The task: Word for word, please restate the line containing "Click the Spring" and all the lines that follow it to the end of the data.

Raw data:

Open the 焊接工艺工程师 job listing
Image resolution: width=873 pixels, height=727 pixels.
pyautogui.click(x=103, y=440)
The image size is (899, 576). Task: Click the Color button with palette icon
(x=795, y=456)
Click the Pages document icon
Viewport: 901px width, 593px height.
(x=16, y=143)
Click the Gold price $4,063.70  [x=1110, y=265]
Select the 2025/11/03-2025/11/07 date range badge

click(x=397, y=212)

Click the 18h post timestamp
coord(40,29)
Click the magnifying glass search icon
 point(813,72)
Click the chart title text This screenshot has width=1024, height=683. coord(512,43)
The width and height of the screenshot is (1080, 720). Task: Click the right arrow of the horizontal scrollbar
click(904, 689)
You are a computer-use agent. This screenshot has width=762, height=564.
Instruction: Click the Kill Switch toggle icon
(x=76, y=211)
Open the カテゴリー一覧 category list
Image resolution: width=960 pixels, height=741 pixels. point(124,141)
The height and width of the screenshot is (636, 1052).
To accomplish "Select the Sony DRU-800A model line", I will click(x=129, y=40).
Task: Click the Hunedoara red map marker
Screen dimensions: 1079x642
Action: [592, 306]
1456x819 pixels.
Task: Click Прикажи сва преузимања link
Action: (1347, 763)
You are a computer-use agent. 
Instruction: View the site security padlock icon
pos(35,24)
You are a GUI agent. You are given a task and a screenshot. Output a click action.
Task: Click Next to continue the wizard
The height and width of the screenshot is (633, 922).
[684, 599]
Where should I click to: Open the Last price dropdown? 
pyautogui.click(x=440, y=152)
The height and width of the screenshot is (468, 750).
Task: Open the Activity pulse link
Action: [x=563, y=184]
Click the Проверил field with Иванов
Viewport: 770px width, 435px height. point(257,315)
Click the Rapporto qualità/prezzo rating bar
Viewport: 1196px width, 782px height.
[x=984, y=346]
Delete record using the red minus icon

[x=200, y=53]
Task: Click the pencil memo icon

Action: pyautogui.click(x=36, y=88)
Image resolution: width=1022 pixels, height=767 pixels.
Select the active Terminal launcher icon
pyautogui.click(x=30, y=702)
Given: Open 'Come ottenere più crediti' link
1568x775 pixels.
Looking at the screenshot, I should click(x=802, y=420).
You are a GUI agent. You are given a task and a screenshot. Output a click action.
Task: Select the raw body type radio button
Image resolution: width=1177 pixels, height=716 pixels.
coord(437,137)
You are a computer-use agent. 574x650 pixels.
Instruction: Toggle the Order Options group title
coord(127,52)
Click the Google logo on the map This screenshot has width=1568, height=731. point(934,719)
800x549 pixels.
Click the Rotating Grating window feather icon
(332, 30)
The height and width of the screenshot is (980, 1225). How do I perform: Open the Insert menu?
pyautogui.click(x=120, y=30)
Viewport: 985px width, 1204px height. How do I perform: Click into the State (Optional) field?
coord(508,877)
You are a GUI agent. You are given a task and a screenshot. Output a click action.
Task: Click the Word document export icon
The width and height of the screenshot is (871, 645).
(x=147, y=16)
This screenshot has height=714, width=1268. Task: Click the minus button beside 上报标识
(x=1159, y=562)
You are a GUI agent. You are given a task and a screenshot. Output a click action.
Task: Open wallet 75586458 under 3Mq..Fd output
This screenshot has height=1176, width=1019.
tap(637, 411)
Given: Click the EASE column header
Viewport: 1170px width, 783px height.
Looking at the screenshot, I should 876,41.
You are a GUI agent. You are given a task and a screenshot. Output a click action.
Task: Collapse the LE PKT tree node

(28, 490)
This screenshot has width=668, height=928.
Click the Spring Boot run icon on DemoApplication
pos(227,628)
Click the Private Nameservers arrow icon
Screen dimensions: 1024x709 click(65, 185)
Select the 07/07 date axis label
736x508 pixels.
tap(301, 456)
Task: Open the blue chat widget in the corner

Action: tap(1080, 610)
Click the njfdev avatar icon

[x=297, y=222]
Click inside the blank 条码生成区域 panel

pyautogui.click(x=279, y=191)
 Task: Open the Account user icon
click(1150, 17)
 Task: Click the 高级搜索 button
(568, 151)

Solution to this problem:
Click the Spring Boot run icon on DemoApplication
pos(227,628)
Click the Private Nameservers arrow icon
Screen dimensions: 1024x709 click(65, 185)
Select the 07/07 date axis label
736x508 pixels.
tap(301, 456)
Task: Open the blue chat widget in the corner

Action: tap(1080, 610)
Click the njfdev avatar icon

[x=297, y=222]
Click inside the blank 条码生成区域 panel

pyautogui.click(x=279, y=191)
 Task: Open the Account user icon
click(1150, 17)
 Task: Click the 高级搜索 button
(568, 151)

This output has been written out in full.